Das Parlament in Sri Lanka hat am Mittwoch den geschäftsführenden Präsidenten Ranil Wickremesinghe zum neuen Staatsoberhaupt gewählt. Er habe die Stimmen von 134 der insgesamt 225 Abgeordneten erhalten, sagte der Parlamentsgeneralsekretär am Mittwoch in der Hauptstadt Colombo. Zwei Abgeordnete hätten sich enthalten, vier Stimmen seien ungültig gewesen. Der 73- Jährige tritt die Nachfolge von Gotabaya Rajapaksa an, der sich in der vergangenen Woche inmitten von Massenprotesten ins Ausland abgesetzt und seinen Rücktritt erklärt hatte.
Die Proteste gegen die Regierung dauern bereits seit etwa drei Monaten an. Dass das Land im Indischen Ozean nun zur Ruhe kommt, ist allerdings eher unwahrscheinlich. Zuletzt forderten einige, dass sich der 73 Jahre alte Ranil Wickremesinghe aus der Politik zurückzieht.
Wickremesinghe ist seit Jahrzehnten politisch aktiv, er war insgesamt sechs mal Premierminister; viele sehen ihn als einen Verbündeten des Ex-Präsidenten Rajapaksa. Dieser hatte sich vor einer Woche erst auf die Malediven, dann nach Singapur abgesetzt. Daraufhin war Wickremesinghe zum geschäftsführenden Präsidenten gemacht worden. Als er in dieser Funktion am Wochenende "im Interesse der öffentlichen Sicherheit" den Ausnahmezustand verhängte, löste das Empörung aus.

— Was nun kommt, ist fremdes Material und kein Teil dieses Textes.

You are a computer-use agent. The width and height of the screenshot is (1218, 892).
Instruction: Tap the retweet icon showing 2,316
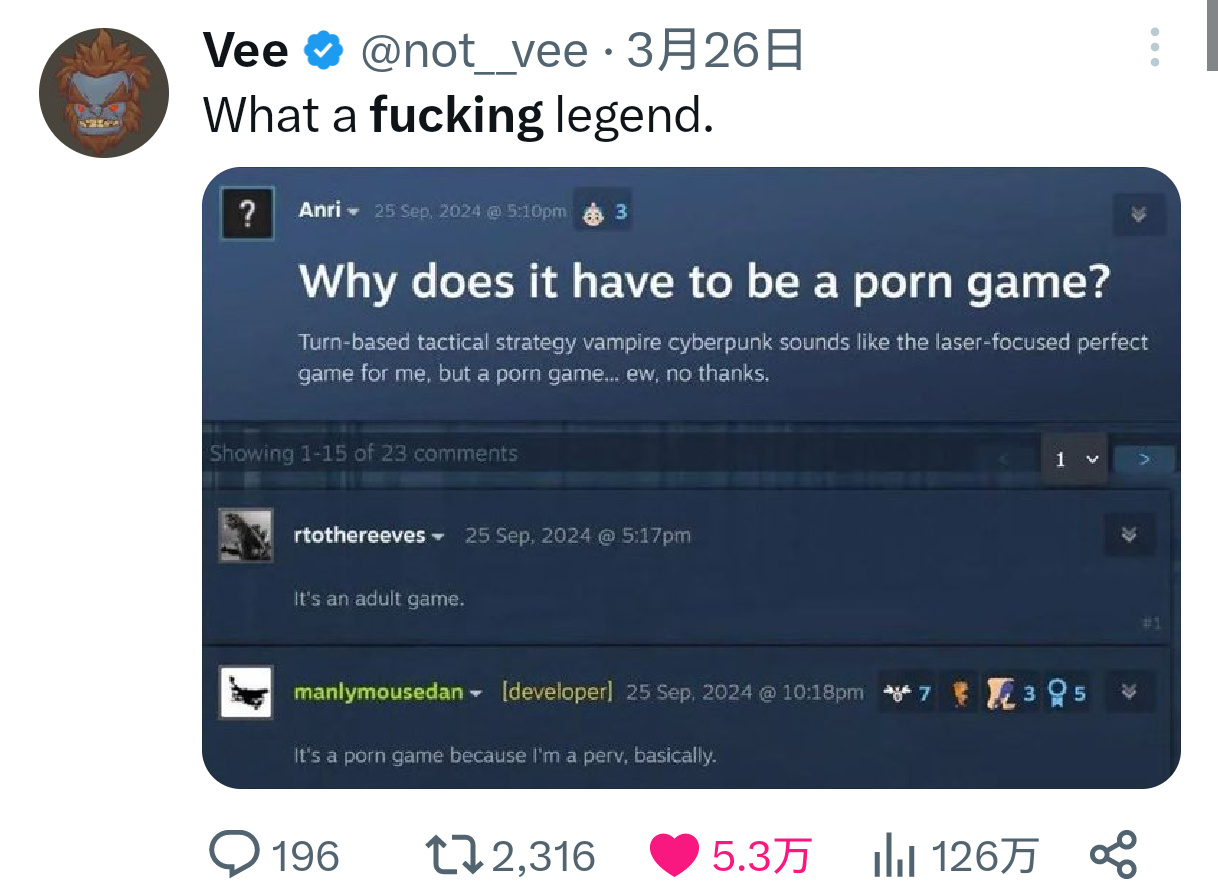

Gegen seine Bestätigung durch das Parlament haben diverse Gruppen Proteste angekündigt.
Sri Lanka erlebt die schlimmste Wirtschaftskrise seit Jahrzehnten. Die Regierung hat daher unter anderem den Internationalen Währungsfonds sowie Indien, China, Russland und andere Länder um Hilfe gebeten. Es mangelt an Treibstoff, Gas zum Kochen, Medikamenten und Lebensmitteln, dem stark verschuldeten Land fehlt das Geld, um wichtige Güter zu importieren. Auch die hohe Inflation von fast 70 Prozent und stundenlange Stromausfälle sorgen für großen Unmut. Die Gründe für die Krise sind vielfältig - darunter Misswirtschaft und Korruption, aber auch die Folgen der Corona-Pandemie, die vor allem den wichtigen Tourismus-Sektor hart getroffen haben. Wegen der Krise protestieren seit Wochen viele Menschen gegen die politische Führung.